(Entries on target coordinates)
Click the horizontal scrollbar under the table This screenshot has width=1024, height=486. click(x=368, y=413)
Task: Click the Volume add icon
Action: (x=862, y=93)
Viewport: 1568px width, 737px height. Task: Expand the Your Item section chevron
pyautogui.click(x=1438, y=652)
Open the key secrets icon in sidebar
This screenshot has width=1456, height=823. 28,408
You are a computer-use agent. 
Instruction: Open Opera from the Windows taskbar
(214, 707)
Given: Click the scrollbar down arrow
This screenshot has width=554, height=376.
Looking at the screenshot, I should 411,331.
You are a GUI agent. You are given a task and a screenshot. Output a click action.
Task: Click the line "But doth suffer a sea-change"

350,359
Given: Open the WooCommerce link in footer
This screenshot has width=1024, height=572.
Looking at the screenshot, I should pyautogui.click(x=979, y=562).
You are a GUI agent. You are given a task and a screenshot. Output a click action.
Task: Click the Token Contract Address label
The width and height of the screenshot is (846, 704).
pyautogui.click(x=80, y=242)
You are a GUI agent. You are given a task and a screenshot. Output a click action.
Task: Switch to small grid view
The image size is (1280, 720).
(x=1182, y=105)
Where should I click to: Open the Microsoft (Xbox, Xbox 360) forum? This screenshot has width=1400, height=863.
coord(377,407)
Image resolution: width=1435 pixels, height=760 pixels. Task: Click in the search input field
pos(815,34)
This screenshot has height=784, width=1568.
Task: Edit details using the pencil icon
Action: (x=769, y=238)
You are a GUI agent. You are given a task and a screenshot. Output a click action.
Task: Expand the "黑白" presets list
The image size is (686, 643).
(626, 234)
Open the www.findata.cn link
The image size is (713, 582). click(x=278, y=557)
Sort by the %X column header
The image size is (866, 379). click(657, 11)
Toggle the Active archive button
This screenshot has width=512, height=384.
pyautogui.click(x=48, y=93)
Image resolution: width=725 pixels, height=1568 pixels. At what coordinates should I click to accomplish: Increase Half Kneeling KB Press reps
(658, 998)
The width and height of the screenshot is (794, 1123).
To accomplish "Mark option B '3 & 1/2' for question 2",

*OBJECTIVE:* Count the lines in the records above that contain the word "Expand". Reply with the number alone.

*ANSWER TO THE EXERCISE:* 2